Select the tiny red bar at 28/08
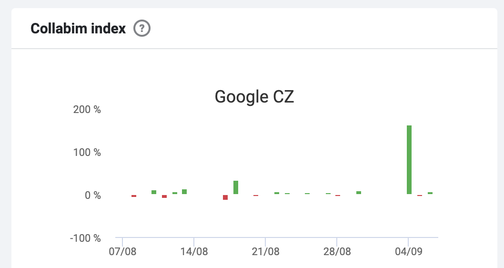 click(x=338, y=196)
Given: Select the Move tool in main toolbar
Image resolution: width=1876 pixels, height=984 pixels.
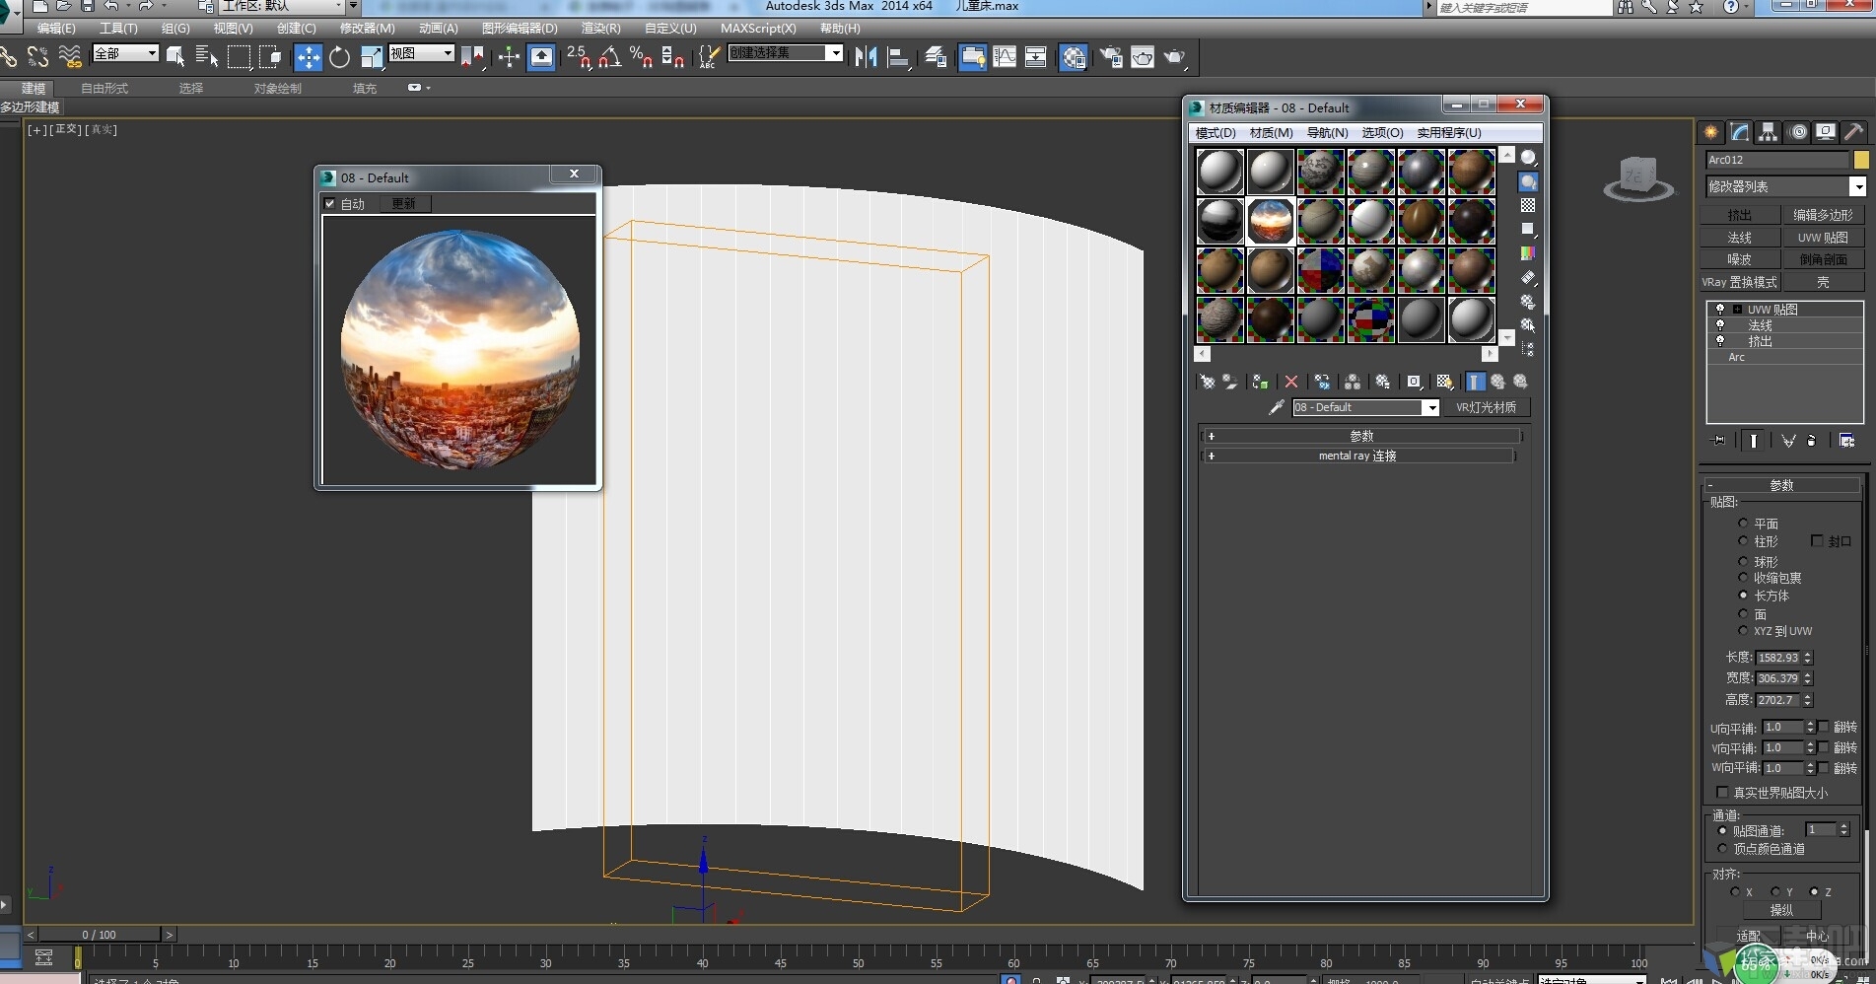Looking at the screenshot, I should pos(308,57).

--- --- ---

== Exercise objective ==
Rewrite the items above with "Select" changed to "Choose" wherever it occurs, leaving everything else as it is. Omit the pictures.

== Output of the task ==
Choose the tiny red bar at 28/08
 click(x=338, y=196)
Given: Choose the Move tool in main toolbar
Image resolution: width=1876 pixels, height=984 pixels.
Looking at the screenshot, I should pos(308,57).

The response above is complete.